Extrait
——

Les 8 et 9 décembre derniers, Al Gore, ancien Vice-Président sous Bill Clinton (1993-2001) et fondateur de l’Organisation Non Gouvernementale (ONG) The Climate Reality Project ayant vu le jour en 2011, organisait au nom de son association une conférence virtuelle autour des pratiques issues de l’agriculture régénérative. Al Gore, reconnu pour ses efforts dans la lutte contre le changement climatique – il est d’ailleurs lauréat d’un Prix Nobel de la Paix en 2007 à ce titre – mobilise pour la troisième fois une large communauté de parties prenantes, majoritairement constituée d’agriculteurs et de scientifiques, en vue de sensibiliser un large auditoire aux impacts de la crise climatique sur les systèmes alimentaires, mettant en avant l’importance des pratiques durables pour l’adaptation et l’atténuation ainsi que les problématiques de justice environnementale. Il est accompagné par son invitée spéciale, la chef Alice Waters, reconnue notamment en Californie pour ses systèmes de restauration en circuit court.
Le mouvement d’agriculture régénérative est aujourd’hui au coeur de plusieurs problématiques, allant de la pressante nécessité de réduire les émissions de carbone dans l’atmosphère à l’accessibilité et la disponibilité de denrées nutritives pour tous et toutes. Jusqu’alors, son développement à grande échelle s’est vu obstrué par des barrières de taille. A travers sa conférence intitulée Climat du Sous-Sol – Rapprocher les Sciences climatique et agricole, Al Gore espère mieux comprendre ces obstacles, mais aussi les opportunités se présentant dans ce contexte, en identifiant les besoins existants pour mettre en place des pratiques agricoles durables à grande échelle et connecter communautés de praticiens et consommateurs au nom du bénéfice commun.
La première journée s’est articulée autour des pratiques régénératives et des avancées et défis liés à la mesure et la valorisation du carbone dans les sols agricoles. Parmi les invités sur ce thème figuraient Ray Archuleta, de l’Académie en Santé du Sol, Reginaldo Haslett-Marroquin, fondateur de l’Alliance pour l’Agriculture Régénérative, Tom Vilsack, Sécrétaire du Département de l’Agriculture (United States Department of Agriculture – USDA) au sein du gouvernement, Bruno Basso, professeur à l’Université d’Etat du Michigan, Kris Covey, expert en cartographie du carbone des soils, et Kellee James, à la tête d’une plateforme financière spécialisée en carbone agricole.
Pour la seconde session, un panel diversifié s’est concentré sur les thématiques de justices sociale et environnementale et l’innovation pour les réseaux alimentaires régionaux. Dans ce cadre, sont intervenus John Boyd, Jr., qui a fondé l’Association Nationale des Agriculteurs Noirs, Angela Drawson, Présidente de la Coopérative 40 Acre, Leah Penniman, co-fondatrice de l’exploitation Soul Fire, Karen Washington, activiste pour la justice alimentaire, la Dr. Shakara Tyler, Christopher Bradshaw, fondateur d’une association en sécurité alimentaire à Washington D.C. Enfin, John Compton et Selha « Cece » Graham ont conclu le séminaire pour parler communautés, chaines de valeur et distribution alimentaire.

——

Données extraites

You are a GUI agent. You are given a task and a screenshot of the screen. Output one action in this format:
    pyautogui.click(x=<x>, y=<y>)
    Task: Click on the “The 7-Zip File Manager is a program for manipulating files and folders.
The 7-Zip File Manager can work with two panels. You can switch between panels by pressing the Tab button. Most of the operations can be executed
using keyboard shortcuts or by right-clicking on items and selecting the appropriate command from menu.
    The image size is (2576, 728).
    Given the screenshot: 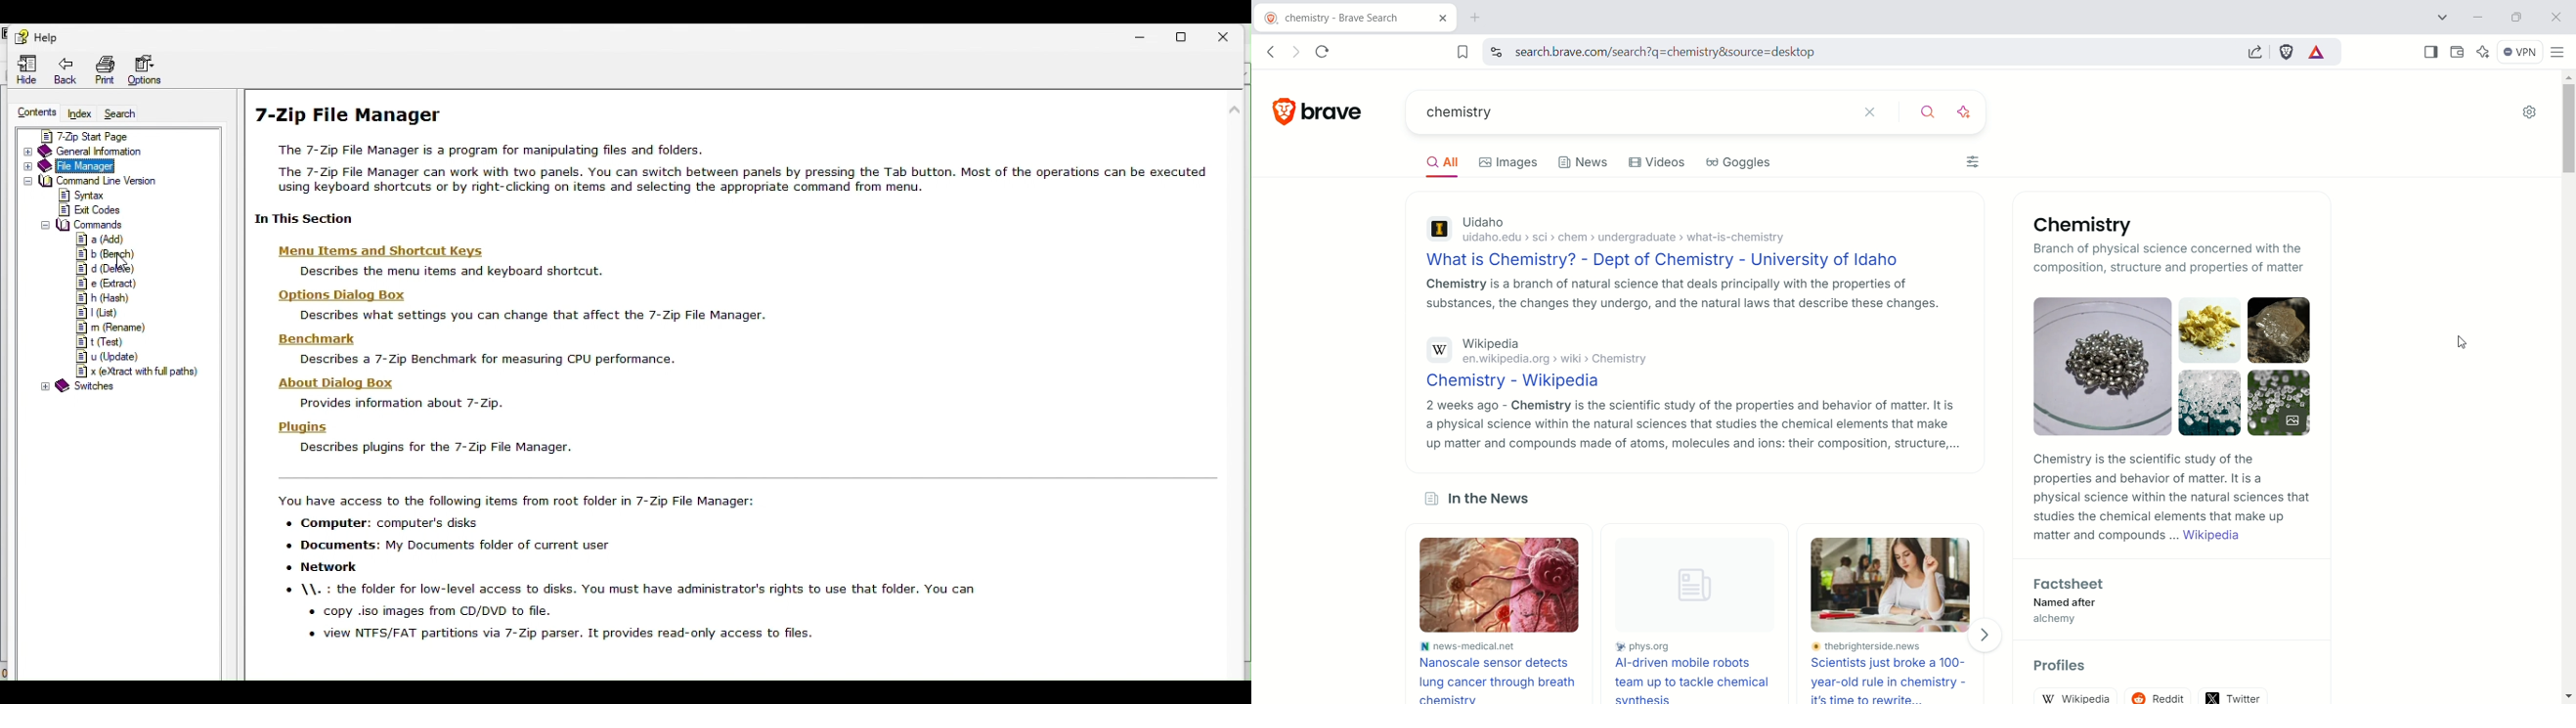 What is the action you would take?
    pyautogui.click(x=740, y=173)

——

Consignes
- A) D'après l'extrait, en quelle année Al Gore a-t-il reçu le prix Nobel de la paix ?
- B) Recopiez, s'il vous plaît, le passage de l'extrait qui va de « Pour la seconde » jusqu'à « et distribution alimentaire. » inclus.
Appuyez-vous uniquement sur l'extrait.

Réponses par consigne
- A) En 2007.

- B)
Pour la seconde session, un panel diversifié s’est concentré sur les thématiques de justices sociale et environnementale et l’innovation pour les réseaux alimentaires régionaux. Dans ce cadre, sont intervenus John Boyd, Jr., qui a fondé l’Association Nationale des Agriculteurs Noirs, Angela Drawson, Présidente de la Coopérative 40 Acre, Leah Penniman, co-fondatrice de l’exploitation Soul Fire, Karen Washington, activiste pour la justice alimentaire, la Dr. Shakara Tyler, Christopher Bradshaw, fondateur d’une association en sécurité alimentaire à Washington D.C. Enfin, John Compton et Selha « Cece » Graham ont conclu le séminaire pour parler communautés, chaines de valeur et distribution alimentaire.